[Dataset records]
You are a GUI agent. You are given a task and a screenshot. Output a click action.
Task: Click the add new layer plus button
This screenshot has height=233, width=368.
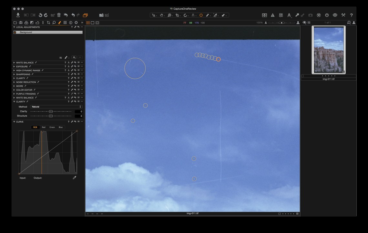click(74, 57)
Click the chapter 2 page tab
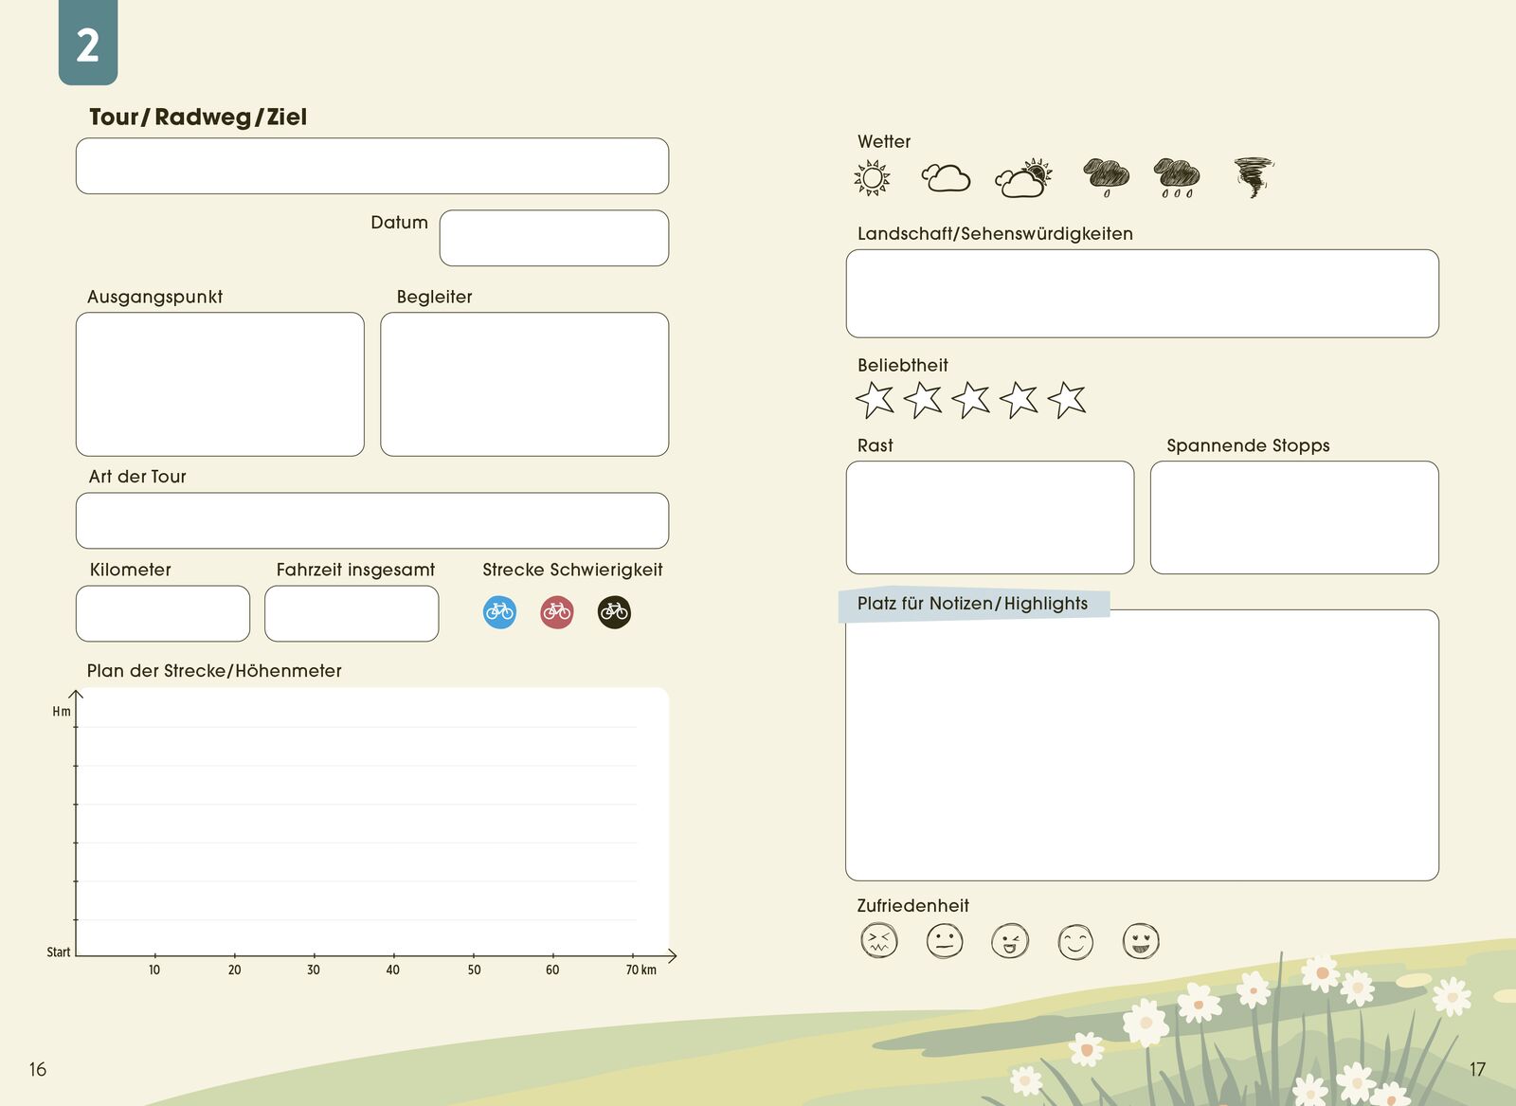Image resolution: width=1516 pixels, height=1106 pixels. pos(88,43)
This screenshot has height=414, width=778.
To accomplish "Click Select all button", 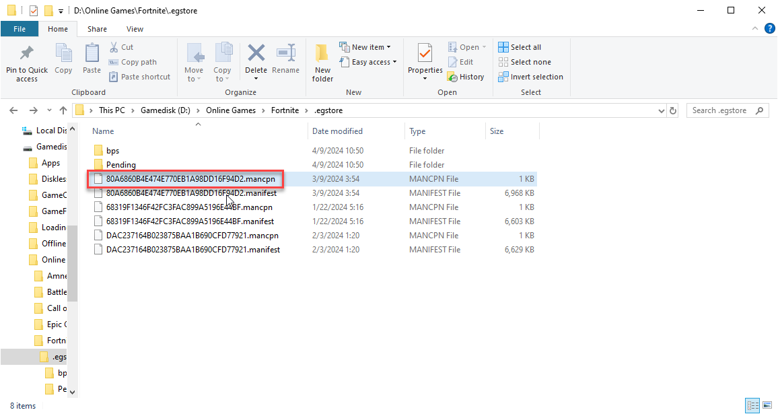I will pyautogui.click(x=520, y=47).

- **Action item**: The reply should hold an exact repeat of the entries from their opening line through the line with "This screenshot has height=414, width=778.", and no pictures at all.

- **Written response**:
You are a GUI agent. You are given a task and a screenshot. Output a click action.
Task: Click the add new layer plus button
This screenshot has height=233, width=368.
click(74, 57)
Click the chapter 2 page tab
Image resolution: width=1516 pixels, height=1106 pixels. pos(88,43)
This screenshot has height=414, width=778.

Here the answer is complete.